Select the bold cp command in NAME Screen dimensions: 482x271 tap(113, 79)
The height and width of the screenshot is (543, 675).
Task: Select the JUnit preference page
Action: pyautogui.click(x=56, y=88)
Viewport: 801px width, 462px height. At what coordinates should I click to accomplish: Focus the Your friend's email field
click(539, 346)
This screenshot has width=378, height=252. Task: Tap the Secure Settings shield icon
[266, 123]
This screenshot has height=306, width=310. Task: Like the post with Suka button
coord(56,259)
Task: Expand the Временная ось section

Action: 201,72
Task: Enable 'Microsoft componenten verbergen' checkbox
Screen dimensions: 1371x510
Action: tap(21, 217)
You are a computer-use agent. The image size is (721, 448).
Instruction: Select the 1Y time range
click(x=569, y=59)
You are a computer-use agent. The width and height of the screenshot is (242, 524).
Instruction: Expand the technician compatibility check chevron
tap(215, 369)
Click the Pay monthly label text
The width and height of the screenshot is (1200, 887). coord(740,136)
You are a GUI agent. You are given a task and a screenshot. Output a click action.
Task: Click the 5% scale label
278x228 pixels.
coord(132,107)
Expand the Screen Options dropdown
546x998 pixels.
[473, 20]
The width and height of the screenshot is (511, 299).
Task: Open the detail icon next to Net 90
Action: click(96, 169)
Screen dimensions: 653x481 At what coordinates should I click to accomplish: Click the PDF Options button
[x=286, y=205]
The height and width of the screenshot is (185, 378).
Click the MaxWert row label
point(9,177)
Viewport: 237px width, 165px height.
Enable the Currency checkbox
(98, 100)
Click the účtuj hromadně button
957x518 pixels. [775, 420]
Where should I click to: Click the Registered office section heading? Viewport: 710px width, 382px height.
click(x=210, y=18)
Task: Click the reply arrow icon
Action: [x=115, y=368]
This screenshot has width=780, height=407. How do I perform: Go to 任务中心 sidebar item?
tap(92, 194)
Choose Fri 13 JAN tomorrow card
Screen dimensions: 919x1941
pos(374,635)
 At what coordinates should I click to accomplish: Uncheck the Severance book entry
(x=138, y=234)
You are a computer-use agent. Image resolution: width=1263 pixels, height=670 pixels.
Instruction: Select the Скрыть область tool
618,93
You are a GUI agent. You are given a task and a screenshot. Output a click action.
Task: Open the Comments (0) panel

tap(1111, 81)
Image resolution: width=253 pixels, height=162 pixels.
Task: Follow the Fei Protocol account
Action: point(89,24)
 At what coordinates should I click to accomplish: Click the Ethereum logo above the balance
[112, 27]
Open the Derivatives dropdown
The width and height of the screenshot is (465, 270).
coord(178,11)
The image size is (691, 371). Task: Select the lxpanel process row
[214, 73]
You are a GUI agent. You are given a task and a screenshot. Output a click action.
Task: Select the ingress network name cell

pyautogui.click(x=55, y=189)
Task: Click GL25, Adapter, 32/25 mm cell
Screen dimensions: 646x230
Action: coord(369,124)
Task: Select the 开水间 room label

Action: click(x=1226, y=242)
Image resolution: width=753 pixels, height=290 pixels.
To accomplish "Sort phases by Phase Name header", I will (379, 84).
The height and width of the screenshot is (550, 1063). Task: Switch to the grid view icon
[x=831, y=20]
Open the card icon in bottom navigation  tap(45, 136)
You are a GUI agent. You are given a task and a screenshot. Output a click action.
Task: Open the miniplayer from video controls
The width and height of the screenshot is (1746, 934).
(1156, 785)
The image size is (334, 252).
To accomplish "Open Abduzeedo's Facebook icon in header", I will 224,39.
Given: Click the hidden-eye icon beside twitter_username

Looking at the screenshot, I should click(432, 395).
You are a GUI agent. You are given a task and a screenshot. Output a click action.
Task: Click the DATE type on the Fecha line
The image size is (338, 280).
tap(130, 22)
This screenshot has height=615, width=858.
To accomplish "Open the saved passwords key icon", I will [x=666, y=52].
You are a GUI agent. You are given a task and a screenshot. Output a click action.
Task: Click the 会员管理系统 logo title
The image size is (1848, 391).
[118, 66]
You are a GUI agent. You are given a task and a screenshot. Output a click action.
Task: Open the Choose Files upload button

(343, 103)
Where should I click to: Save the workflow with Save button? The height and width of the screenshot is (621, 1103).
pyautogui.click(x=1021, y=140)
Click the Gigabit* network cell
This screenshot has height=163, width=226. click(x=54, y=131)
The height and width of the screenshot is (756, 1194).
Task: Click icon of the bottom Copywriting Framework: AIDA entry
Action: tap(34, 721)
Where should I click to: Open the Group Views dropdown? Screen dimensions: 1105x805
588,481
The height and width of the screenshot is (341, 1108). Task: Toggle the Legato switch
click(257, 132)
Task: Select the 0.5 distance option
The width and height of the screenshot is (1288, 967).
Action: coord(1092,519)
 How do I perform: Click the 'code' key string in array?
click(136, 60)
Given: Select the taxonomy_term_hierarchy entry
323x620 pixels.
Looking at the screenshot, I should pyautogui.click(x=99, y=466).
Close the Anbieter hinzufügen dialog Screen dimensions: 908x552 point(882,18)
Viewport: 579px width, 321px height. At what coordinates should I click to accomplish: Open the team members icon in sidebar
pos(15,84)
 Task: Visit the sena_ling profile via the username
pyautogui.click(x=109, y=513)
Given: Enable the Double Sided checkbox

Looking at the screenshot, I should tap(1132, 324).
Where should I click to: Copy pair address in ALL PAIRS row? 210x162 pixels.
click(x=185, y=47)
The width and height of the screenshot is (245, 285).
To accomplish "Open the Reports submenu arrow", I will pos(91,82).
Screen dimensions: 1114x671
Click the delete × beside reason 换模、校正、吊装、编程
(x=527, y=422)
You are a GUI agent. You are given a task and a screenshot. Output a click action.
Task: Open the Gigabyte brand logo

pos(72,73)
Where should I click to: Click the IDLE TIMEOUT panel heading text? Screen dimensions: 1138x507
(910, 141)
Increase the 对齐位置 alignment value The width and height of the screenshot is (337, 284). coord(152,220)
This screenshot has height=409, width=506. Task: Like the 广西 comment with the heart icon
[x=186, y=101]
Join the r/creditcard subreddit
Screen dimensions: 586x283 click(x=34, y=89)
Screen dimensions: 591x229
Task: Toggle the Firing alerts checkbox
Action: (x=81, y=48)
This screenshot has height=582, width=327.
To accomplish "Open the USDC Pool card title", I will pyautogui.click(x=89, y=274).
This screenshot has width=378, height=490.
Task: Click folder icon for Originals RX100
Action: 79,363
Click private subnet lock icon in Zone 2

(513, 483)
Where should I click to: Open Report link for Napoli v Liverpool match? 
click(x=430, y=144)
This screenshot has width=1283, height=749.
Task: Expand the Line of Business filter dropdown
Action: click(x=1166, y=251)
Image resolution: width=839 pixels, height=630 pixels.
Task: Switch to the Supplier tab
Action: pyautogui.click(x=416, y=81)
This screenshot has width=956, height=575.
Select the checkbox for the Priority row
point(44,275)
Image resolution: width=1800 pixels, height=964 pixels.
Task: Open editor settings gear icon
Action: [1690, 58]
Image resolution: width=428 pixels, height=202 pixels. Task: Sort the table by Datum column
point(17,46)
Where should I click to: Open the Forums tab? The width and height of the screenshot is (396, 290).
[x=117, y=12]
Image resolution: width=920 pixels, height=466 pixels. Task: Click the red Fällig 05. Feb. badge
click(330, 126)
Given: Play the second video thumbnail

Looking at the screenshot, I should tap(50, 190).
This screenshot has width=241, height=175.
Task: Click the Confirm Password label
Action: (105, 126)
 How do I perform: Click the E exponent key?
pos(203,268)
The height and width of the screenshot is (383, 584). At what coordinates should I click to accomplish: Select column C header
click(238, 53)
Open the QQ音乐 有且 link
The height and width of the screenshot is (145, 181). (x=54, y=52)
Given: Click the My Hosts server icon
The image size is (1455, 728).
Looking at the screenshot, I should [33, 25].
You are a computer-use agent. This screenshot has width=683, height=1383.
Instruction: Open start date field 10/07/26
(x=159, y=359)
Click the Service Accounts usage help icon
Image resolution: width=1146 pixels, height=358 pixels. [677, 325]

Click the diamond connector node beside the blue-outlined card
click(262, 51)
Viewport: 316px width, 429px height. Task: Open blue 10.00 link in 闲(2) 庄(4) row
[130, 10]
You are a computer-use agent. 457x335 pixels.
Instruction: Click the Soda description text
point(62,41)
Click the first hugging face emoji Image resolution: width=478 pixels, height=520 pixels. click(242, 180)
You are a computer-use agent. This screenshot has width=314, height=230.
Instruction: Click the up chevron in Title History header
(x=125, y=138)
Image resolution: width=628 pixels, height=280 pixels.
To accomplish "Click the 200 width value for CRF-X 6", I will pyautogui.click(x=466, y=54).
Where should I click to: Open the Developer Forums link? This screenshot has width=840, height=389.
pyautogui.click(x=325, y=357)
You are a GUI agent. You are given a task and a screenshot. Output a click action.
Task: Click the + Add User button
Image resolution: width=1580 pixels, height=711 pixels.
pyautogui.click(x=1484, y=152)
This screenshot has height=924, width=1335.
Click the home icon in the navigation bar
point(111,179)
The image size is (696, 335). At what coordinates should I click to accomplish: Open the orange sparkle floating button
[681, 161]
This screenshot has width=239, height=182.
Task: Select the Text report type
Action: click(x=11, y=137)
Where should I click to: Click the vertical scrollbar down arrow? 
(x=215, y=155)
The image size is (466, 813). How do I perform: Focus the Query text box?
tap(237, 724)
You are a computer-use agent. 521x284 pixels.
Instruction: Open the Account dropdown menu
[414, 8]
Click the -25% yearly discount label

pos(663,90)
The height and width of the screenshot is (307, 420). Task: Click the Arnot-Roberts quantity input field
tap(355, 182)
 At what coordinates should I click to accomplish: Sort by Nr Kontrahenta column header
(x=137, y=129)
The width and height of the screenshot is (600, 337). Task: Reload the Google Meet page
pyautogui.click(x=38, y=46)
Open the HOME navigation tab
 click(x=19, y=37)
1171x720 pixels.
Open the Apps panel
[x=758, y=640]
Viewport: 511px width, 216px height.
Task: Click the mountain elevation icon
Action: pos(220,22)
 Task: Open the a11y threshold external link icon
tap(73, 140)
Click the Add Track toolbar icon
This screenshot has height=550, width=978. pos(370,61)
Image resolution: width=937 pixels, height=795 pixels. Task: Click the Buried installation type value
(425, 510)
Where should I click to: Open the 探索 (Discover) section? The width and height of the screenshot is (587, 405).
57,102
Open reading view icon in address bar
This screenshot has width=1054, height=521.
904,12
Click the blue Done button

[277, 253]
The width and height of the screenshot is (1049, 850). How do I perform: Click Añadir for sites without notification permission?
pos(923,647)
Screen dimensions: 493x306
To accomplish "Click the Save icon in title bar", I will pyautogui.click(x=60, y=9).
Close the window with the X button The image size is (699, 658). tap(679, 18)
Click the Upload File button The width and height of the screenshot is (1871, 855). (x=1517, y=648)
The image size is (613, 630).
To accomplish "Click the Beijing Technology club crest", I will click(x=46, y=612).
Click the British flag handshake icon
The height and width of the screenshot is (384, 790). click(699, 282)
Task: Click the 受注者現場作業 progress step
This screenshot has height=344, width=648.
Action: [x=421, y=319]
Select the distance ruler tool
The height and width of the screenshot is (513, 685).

(YOUR TASK): Once you find the line with "Join the r/creditcard subreddit" in the entries above, output it and each line after it up to and including the line with "This screenshot has width=956, height=575.", and nothing else.

(EXERCISE ANSWER):
Join the r/creditcard subreddit
Screen dimensions: 586x283 click(x=34, y=89)
Screen dimensions: 591x229
Task: Toggle the Firing alerts checkbox
Action: (x=81, y=48)
This screenshot has height=582, width=327.
To accomplish "Open the USDC Pool card title", I will pyautogui.click(x=89, y=274).
This screenshot has width=378, height=490.
Task: Click folder icon for Originals RX100
Action: 79,363
Click private subnet lock icon in Zone 2

(513, 483)
Where should I click to: Open Report link for Napoli v Liverpool match? 
click(x=430, y=144)
This screenshot has width=1283, height=749.
Task: Expand the Line of Business filter dropdown
Action: click(x=1166, y=251)
Image resolution: width=839 pixels, height=630 pixels.
Task: Switch to the Supplier tab
Action: pyautogui.click(x=416, y=81)
This screenshot has width=956, height=575.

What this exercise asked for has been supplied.